I would take measurement a step further. Peter Drucker, management guru, is often credited with saying “You can't manage what you don't measure.” This is a broad statement, to be sure, but you’d be surprised how many in-plant managers don’t measure anything. When I do an in-plant assessment, I ask to see copies of production reports and planning documents. The production reports tell me how the manager uses data to track production and performance and the types of information s/he passes on to management. The planning documents show how the measures are used—that is, how the manager manages.
As managers we should use metrics to support every major decision (and most minor ones as well). Need to justify a new machine? Evaluate the performance of a machine operator? Submit a budget request? Plan your paper inventory? Justify your operation? Understand what your customers think of you and your department? Report on successes and failures? Everything can and should be measured, and those measures should be the foundation of your decisions.
Sounds pretty straightforward, but I continue to be amazed at the number of in-plant managers that don’t count stuff. Very, very few of the shops I work with measure anything, and those that do, don’t cover some of the important areas.
In one case I worked with a client that wanted to buy an envelope press and had even included it in his budget. The only problem? He didn’t know how many envelopes his organization needed. How can you argue for a piece of equipment if you can’t articulate the demand?
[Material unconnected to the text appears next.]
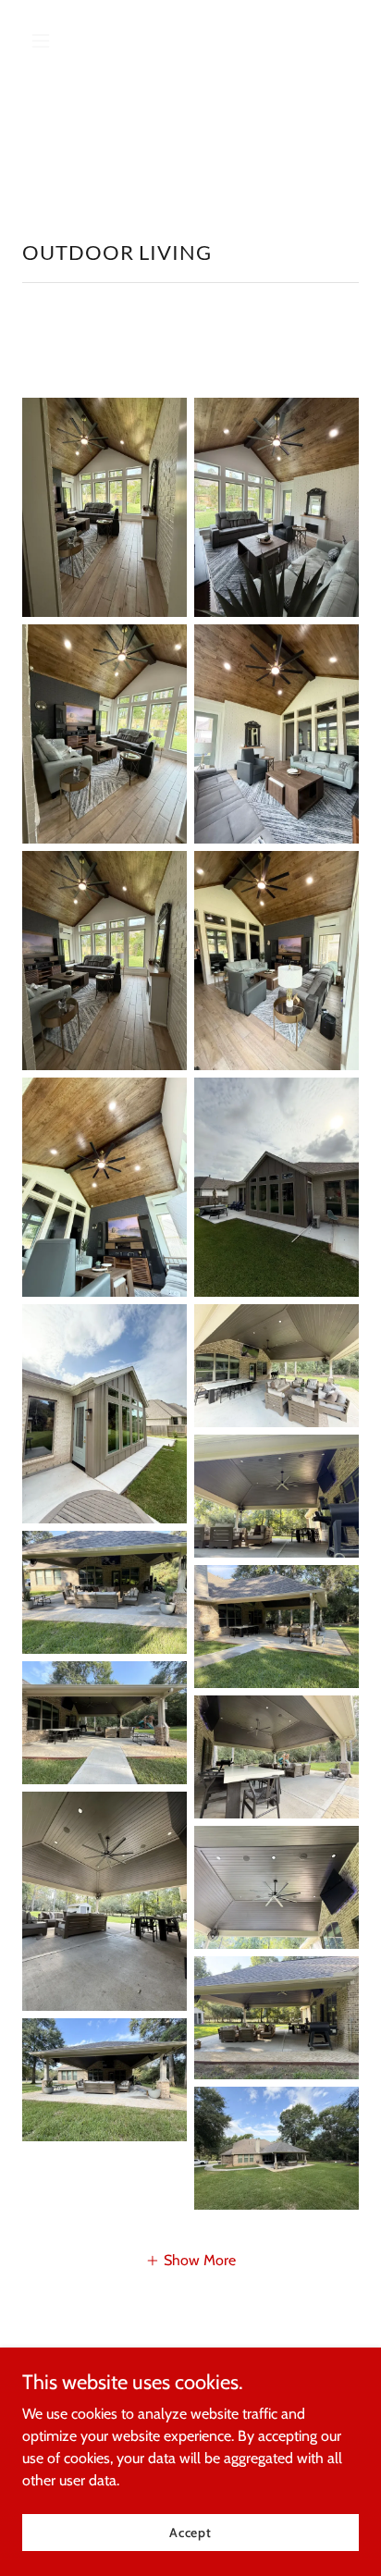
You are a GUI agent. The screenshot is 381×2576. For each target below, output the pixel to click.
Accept (190, 2531)
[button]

In another case the organization had installed a large digital production device capable of producing 2 to 3 million pages, but when I asked to see the production reports for the machines that had been replaced by this monster, there were none. Turns out they were only producing a fraction of the machine’s capacity, so it’s going to be hard for this shop to compete with commercial shops. When customers complain about prices being too high, they may be right.
Metrics are important.
• They flag problems
• They provide tools to recognize success
• They are tools to control and manage costs
• They help focus on goal-directed performance
• They demonstrate contributions to strategic initiatives
• They demonstrate added value
Do you know how many jobs are in your shop right now? Do you know how many of them are late? Do you know the status of your budget? Do you know how many booklets you produced last year? How about full-color brochures? Do you know how much work you’re doing on your digital color machine? How many jobs were re-run because of quality issues? Do you know how many jobs went to outside vendors?
If we look at the functions of management—planning, controlling, staffing, organizing, and training—every one of them has one or more metrics that can help you manage more effectively. But it’s up to you to use them.